— start of The records —
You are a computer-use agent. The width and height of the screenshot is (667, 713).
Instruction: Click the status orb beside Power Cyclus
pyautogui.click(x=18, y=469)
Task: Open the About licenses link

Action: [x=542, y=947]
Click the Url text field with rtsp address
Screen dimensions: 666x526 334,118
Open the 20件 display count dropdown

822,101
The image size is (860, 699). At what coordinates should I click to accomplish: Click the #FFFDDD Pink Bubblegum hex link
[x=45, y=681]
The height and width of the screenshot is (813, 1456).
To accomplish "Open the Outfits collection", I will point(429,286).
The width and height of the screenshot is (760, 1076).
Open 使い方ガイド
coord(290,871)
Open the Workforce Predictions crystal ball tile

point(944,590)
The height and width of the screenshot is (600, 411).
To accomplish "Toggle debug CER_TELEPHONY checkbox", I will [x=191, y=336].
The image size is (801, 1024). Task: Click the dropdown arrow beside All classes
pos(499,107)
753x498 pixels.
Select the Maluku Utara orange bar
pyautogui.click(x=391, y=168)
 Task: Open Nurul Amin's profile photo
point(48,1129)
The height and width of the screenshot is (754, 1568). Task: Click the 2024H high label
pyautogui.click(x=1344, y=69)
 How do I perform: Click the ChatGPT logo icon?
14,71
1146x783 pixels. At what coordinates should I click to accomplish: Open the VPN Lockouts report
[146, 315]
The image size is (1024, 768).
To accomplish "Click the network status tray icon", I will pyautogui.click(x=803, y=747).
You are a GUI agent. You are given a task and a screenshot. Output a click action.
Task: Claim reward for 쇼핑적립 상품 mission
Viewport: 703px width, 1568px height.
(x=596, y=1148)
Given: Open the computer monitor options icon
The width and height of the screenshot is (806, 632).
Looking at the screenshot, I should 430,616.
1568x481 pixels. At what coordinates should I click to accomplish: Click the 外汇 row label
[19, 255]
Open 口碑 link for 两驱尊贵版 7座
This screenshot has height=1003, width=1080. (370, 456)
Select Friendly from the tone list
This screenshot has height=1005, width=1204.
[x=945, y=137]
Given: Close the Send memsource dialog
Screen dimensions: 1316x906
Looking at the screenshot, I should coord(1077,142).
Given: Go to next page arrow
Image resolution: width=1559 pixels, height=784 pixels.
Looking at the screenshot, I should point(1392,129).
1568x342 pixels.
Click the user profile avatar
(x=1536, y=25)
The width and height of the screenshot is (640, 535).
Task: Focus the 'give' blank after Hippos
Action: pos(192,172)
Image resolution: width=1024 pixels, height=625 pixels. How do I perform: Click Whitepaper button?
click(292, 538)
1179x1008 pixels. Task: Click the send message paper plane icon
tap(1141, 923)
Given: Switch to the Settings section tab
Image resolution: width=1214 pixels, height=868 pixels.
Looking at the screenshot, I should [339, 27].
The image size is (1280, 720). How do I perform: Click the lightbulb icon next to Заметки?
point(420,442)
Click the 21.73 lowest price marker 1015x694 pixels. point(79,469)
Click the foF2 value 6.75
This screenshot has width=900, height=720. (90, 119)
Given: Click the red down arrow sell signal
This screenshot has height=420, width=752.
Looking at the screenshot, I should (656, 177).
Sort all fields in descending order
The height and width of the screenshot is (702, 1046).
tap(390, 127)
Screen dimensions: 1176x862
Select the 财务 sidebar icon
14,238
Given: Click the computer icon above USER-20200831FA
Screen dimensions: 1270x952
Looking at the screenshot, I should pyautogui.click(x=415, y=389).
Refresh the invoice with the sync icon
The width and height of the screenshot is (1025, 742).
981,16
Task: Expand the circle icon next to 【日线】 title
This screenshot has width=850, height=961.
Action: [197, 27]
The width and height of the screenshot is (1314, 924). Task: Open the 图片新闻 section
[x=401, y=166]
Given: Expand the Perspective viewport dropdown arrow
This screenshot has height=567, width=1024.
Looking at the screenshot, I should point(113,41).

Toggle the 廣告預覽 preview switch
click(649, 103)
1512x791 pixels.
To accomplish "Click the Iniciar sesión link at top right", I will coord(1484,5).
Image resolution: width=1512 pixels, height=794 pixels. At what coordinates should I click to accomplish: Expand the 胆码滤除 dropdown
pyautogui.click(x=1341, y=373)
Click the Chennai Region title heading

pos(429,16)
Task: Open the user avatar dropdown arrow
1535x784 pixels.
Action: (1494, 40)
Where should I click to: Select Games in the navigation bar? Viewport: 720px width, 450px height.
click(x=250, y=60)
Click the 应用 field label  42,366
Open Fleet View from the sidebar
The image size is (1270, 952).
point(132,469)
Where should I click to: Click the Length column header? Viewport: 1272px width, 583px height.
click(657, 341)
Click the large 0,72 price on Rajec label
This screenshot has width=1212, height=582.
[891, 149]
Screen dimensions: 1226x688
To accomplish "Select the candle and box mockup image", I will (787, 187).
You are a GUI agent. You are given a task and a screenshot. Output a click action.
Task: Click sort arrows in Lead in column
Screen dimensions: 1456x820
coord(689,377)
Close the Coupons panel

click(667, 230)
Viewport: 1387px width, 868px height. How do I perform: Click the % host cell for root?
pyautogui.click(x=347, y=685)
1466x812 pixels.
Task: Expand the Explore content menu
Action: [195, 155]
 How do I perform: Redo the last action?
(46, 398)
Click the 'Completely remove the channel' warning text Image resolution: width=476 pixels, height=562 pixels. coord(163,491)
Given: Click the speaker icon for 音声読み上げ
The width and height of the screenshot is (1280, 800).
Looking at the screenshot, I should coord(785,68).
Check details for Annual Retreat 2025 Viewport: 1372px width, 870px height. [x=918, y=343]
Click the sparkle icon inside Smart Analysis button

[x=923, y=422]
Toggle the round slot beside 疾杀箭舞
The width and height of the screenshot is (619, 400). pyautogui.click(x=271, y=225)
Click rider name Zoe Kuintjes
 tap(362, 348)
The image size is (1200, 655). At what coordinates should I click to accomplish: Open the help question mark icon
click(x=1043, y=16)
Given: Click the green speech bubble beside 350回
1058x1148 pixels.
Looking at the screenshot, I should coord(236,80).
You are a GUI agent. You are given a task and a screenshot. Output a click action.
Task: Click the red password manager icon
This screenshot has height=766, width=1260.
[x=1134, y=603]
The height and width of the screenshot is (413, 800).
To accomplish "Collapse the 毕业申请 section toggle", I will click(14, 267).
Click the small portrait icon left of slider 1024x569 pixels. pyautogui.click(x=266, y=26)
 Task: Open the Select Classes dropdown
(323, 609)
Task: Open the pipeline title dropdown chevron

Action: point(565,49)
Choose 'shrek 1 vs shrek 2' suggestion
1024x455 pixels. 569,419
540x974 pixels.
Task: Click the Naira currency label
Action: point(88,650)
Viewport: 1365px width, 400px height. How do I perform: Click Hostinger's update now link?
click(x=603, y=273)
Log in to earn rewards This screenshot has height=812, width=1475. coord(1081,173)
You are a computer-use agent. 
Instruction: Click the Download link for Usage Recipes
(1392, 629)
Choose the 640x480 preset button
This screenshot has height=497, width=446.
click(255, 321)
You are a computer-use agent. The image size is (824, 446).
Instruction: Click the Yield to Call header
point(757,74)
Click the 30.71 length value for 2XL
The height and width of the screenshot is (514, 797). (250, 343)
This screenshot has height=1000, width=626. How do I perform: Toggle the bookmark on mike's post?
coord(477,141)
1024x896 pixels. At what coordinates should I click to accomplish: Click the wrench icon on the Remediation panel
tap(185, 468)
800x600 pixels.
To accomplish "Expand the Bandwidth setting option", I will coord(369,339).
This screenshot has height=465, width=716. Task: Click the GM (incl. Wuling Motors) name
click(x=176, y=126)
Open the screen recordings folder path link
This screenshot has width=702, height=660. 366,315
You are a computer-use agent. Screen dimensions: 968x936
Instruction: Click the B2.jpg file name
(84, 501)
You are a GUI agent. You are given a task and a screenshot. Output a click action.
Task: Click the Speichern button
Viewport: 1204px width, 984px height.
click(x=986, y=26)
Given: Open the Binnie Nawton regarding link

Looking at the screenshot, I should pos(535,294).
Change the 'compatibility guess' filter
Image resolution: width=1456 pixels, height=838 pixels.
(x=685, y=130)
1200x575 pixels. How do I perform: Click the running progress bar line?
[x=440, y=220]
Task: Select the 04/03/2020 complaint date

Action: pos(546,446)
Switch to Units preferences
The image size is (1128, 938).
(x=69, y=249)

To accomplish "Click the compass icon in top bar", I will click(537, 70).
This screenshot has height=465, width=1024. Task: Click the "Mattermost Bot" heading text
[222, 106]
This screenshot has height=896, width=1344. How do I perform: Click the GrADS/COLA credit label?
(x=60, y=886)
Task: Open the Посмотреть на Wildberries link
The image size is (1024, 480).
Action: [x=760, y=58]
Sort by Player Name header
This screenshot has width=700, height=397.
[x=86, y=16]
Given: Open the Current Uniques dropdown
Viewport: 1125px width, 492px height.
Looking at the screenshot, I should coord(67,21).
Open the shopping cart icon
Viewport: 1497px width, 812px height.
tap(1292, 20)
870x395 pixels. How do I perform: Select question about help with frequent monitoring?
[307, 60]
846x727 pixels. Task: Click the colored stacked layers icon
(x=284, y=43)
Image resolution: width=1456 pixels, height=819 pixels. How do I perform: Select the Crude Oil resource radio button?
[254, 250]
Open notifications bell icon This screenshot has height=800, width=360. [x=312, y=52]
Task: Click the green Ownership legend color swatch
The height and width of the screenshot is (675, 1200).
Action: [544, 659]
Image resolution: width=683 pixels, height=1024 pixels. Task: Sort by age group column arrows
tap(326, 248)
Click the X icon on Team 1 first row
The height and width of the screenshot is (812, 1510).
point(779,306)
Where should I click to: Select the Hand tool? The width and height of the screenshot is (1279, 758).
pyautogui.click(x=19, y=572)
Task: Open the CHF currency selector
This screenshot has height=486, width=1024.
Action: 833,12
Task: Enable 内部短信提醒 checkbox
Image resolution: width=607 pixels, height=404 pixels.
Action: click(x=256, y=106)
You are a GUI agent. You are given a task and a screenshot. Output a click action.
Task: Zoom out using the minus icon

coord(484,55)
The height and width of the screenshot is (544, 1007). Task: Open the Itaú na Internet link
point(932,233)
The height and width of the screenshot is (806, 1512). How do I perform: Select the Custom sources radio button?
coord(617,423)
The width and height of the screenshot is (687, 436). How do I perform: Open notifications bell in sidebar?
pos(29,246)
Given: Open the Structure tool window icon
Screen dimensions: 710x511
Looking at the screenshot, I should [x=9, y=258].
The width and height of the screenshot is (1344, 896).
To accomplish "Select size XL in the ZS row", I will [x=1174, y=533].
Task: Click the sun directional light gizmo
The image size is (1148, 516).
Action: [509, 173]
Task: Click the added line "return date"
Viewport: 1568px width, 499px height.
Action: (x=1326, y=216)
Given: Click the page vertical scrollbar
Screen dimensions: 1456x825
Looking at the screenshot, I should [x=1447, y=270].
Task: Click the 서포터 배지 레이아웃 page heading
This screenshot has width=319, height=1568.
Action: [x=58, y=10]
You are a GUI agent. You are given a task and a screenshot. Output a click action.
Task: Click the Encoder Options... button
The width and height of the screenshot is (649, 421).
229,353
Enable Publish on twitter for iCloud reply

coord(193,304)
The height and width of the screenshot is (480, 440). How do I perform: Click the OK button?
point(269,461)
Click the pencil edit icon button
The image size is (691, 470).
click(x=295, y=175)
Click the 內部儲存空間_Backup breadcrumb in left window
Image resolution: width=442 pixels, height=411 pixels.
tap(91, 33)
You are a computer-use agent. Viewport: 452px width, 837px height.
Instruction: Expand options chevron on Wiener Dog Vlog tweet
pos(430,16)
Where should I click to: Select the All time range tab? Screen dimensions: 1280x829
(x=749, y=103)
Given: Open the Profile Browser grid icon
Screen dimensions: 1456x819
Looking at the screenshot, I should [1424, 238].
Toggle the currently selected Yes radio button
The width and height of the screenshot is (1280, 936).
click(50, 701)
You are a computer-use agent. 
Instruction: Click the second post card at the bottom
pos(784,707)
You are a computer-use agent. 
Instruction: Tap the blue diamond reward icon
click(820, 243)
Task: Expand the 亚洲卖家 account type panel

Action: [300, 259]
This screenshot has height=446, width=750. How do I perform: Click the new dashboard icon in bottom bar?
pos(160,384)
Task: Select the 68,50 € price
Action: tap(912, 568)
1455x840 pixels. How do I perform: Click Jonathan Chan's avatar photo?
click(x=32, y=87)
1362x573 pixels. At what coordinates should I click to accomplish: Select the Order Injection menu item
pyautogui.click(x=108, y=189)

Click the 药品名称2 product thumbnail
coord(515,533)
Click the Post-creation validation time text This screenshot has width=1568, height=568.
— end of The records —
> **Task objective**: Convert only the listing lines from the one containing "The image size is (1200, 655)." through the one containing "Action: point(88,650)", both included, into a numbered list, leaving out any blank lines.

> **Answer to this task**:
1. The image size is (1200, 655). At what coordinates should I click to accomplish: Open the help question mark icon
2. click(x=1043, y=16)
3. Given: Click the green speech bubble beside 350回
4. 1058x1148 pixels.
5. Looking at the screenshot, I should coord(236,80).
6. You are a GUI agent. You are given a task and a screenshot. Output a click action.
7. Task: Click the red password manager icon
8. This screenshot has height=766, width=1260.
9. [x=1134, y=603]
10. The height and width of the screenshot is (413, 800).
11. To accomplish "Collapse the 毕业申请 section toggle", I will click(14, 267).
12. Click the small portrait icon left of slider 1024x569 pixels. pyautogui.click(x=266, y=26)
13.  Task: Open the Select Classes dropdown
14. (323, 609)
15. Task: Open the pipeline title dropdown chevron
16. Action: point(565,49)
17. Choose 'shrek 1 vs shrek 2' suggestion
18. 1024x455 pixels. 569,419
19. 540x974 pixels.
20. Task: Click the Naira currency label
21. Action: point(88,650)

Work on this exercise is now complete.